**SET TASK:** Pick out each line that contains the word "icon" and copy it. Treat uppercase and lowercase as different.

**SOURCE RECORDS:**
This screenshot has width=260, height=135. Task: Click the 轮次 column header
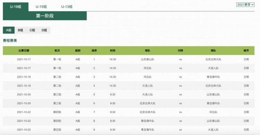57,51
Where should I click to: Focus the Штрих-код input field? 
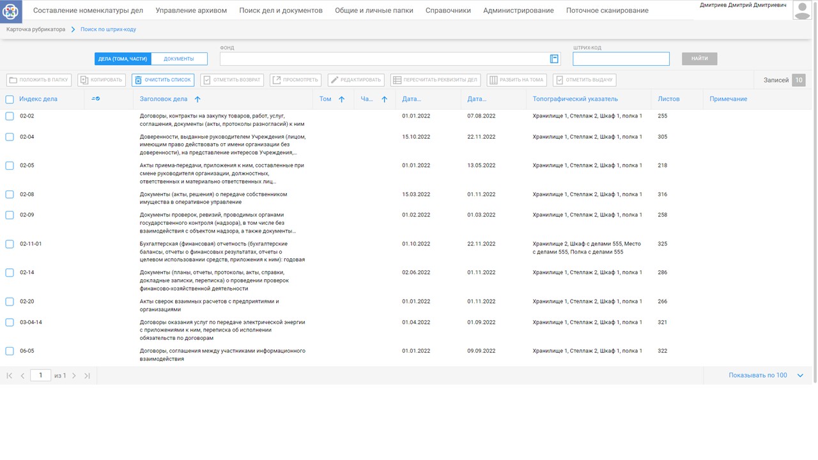click(x=621, y=59)
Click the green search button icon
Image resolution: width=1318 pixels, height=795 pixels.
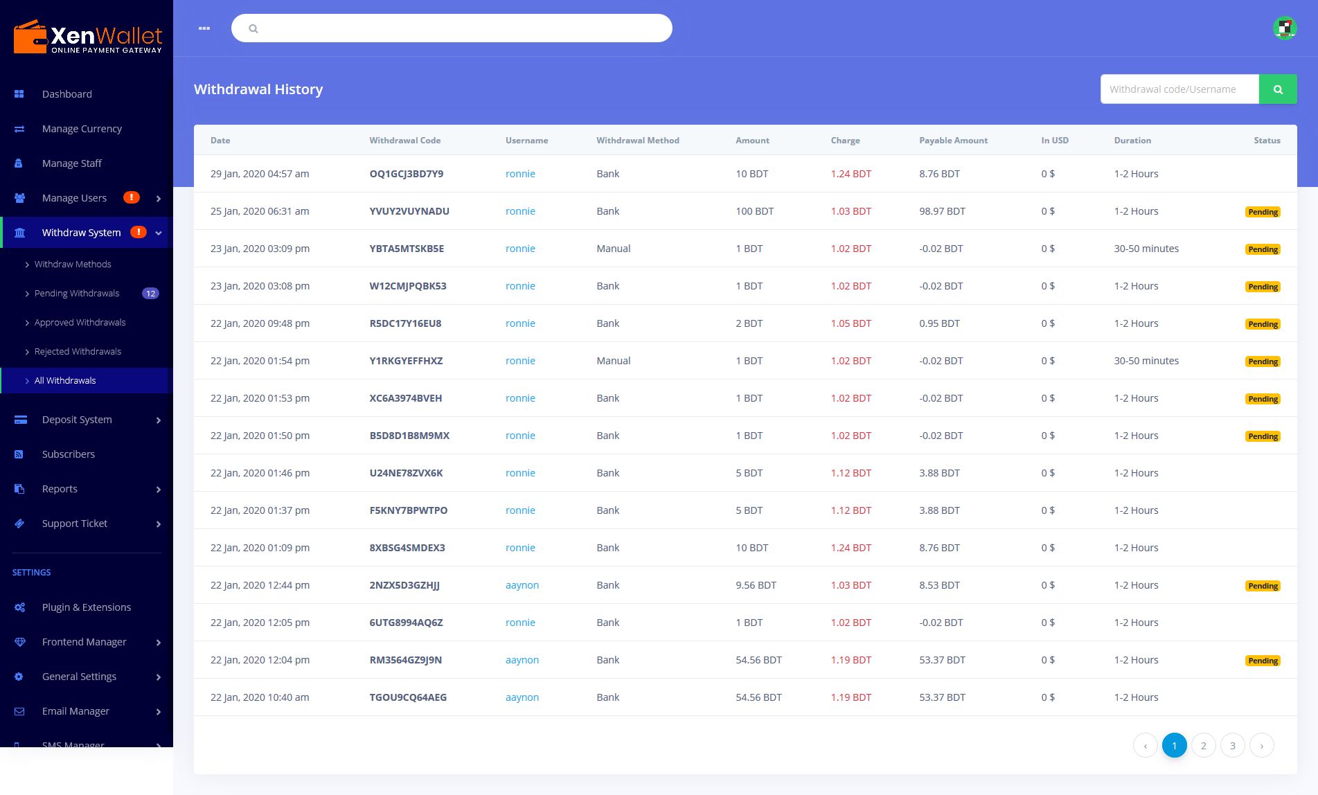pos(1278,89)
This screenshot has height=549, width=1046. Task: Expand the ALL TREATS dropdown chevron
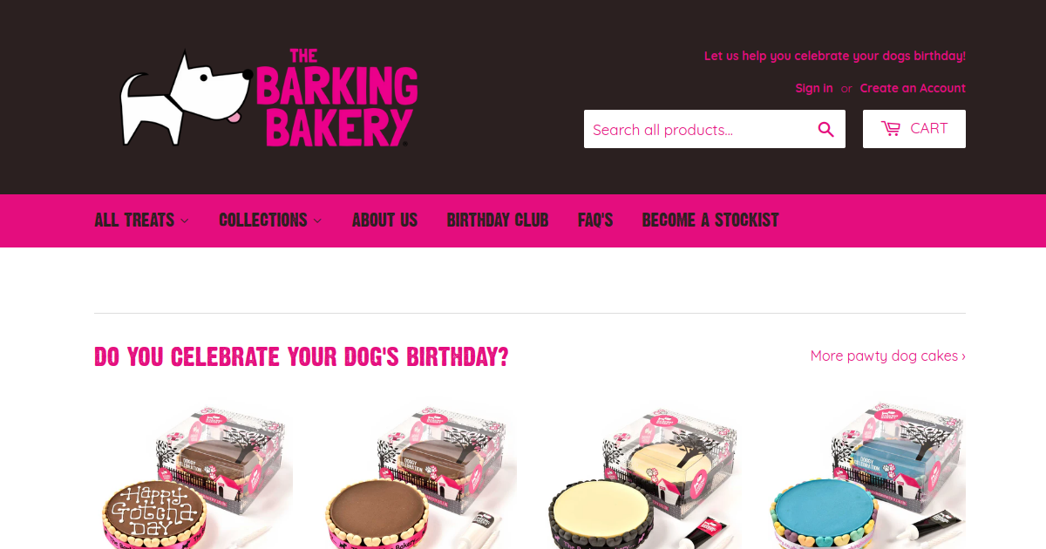click(x=185, y=220)
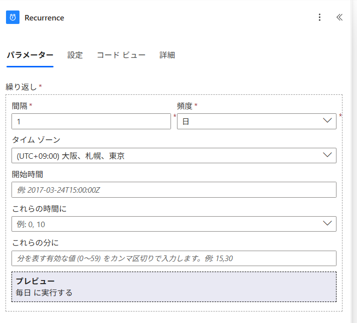Focus the これらの分に input field

click(x=174, y=258)
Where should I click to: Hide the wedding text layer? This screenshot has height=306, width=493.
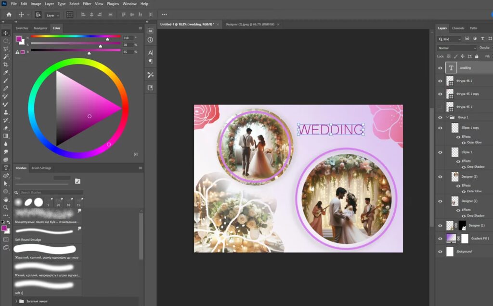pos(440,68)
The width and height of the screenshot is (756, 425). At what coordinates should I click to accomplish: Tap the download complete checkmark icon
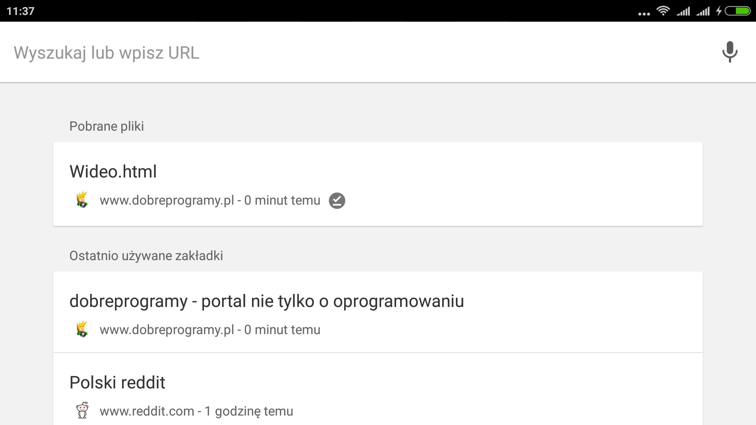click(337, 200)
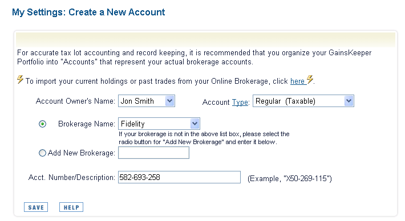Click the beige banner strip atop the form
Screen dimensions: 405x221
pyautogui.click(x=205, y=39)
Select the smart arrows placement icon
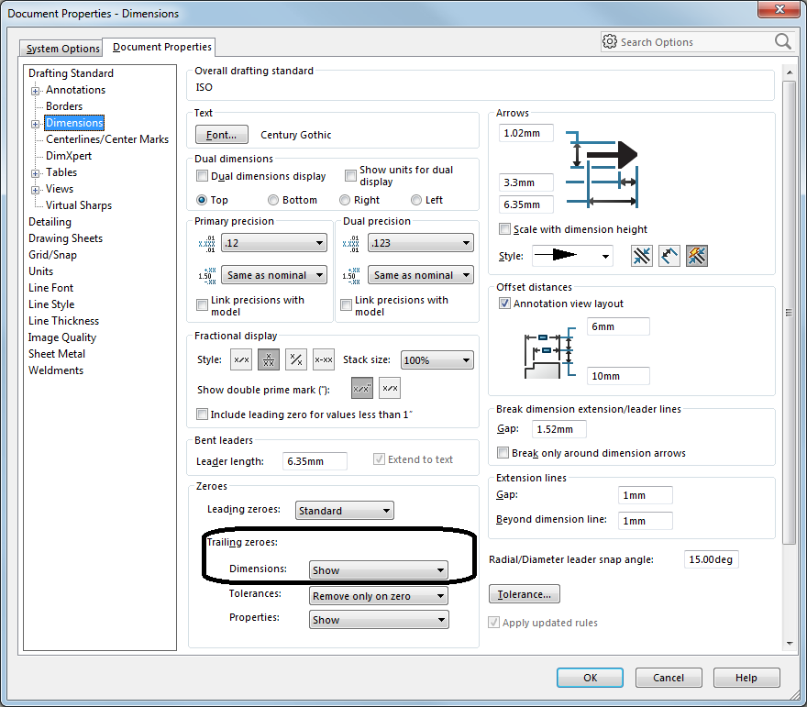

**RESPONSE:**
Click the green search button icon
The width and height of the screenshot is (756, 425). At what coordinates should I click to accomplish: Tap the download complete checkmark icon
Select the smart arrows placement icon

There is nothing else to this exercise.